LC tissue (with leprosy) has Cystatin S (100-141) at 0.49, Heparin cofactor II/HC-II/HLS2 (382-499) at 1.3, Kallman syndrome protein/KAL1/Anosmin-1 (334-680) at 3.9, and Metalloproteinase inhibitor 1/TIMP-1/EPA (56-207) at 1.6, and Orosomucoid/Alpha-1 Acid glycoprotein 1 (64-201) at 1.6 μg/mg of tissue protein, respectively. Total PIs becomes to be 8.89 μg/mg of tissue protein.
Normal liver (with pseudo-liver cancer) has Alpha-2-Antiplasmin/Alpha-2-PI/A2AP (414-491) at 1.2, and Alpha-2-Macroglobulin/Alpha-2-M/A2M (1220-1474) at 0.98 μg/mg of tissue protein, respectively. Total PIs becomes to be 2.18 μg/mg of tissue protein.

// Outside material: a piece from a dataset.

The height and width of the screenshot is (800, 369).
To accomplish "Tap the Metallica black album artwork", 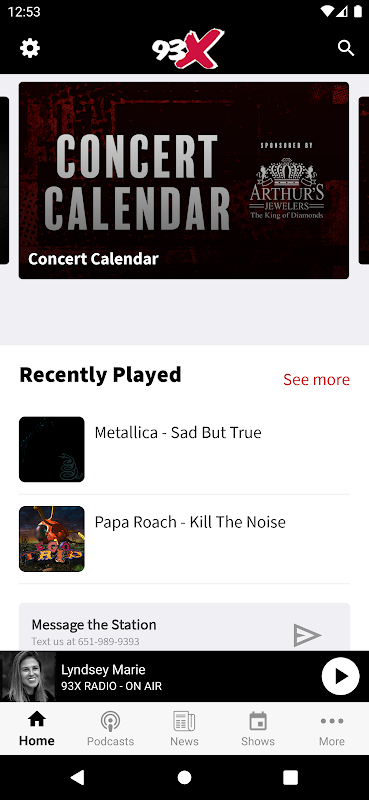I will [52, 449].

The success of the lysis method that you propose would in part depend upon the lysis buffer. You may have to use a variety of detergents to extract nuclear proteins successfully. However, as noted by Kou, your method of detection may not allow you to distinguish between the specific activity versus non-specific activity in your freeze-thaw lysate.

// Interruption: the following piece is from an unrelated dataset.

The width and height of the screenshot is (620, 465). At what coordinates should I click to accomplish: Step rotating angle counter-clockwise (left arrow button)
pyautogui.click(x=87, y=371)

We have used HSV-1 infected astrocytes lysates to determine NF-κB p65 protein by ELISA, as well as mRNA levels. Freeze/thaw cycling was found appropriate for the former, and inappropriate for the latter assay. Primary astrocytes were generated from post-natal day 0–1 mouse brains and prepared as described. The astrocytes were washed twice in PBS and treated with 0.25% Trypsin/EDTA for 2 min to dissociate cells. Direct lysis of single-cells ice in either PBS supplemented with 2% BSA or in astrocyte culture medium until subsequent analysis were both tested. Freeze/thaw cycles in 1–4 mg/ml BSA, 50 ng/µl yeast tRNA, 1× RT buffer and water were used. Five hundred astrocytes were lysed, frozen in −80°C and thawed in room temperature 1, 2, 3, or 6 times. Thereafter, the Sandwich ELISA kit was utilized for the measurement of mouse astrocytes' total NF-κB p65. An anti-pan NF-κB p65 antibody has been coated onto a 96-well plate. Samples are pipetted into the wells and NF-κB p65 present in a sample is bound to the wells by the immobilized antibody. The wells are washed and rabbit anti- NF-κB p65 (S536) antibody is used to detect phosphorylated NF-κB p65 or biotinylated anti-NF-κB p65 antibody is used to detect NF-κB p65. After washing away unbound antibody, HRP-conjugated anti-rabbit IgG or HRP-conjugated streptavidin is pipetted to the wells. The wells are again washed, a TMB substrate solution is added to the wells and color develops in proportion to the amount of NF-κB p65(S536) or pan NF-κB p65 bound. The Stop Solution changes the color from blue to yellow, and the intensity of the color is measured at 450 nm.
As already mentioned, we also determined mRNA accessibility after freeze/thaw astrocytes cycles in 1–4 mg/ml BSA, 50 ng/µl yeast tRNA, 1× RT buffer and water. Four genes and four different amounts of freeze/thaw cycles were analyzed per lysis condition. It was concluded that the loss of mRNAs during freeze/thaw cycling is due to self-hydrolysis of nucleic acids, aggregation, and absorption rather than to RNase activity.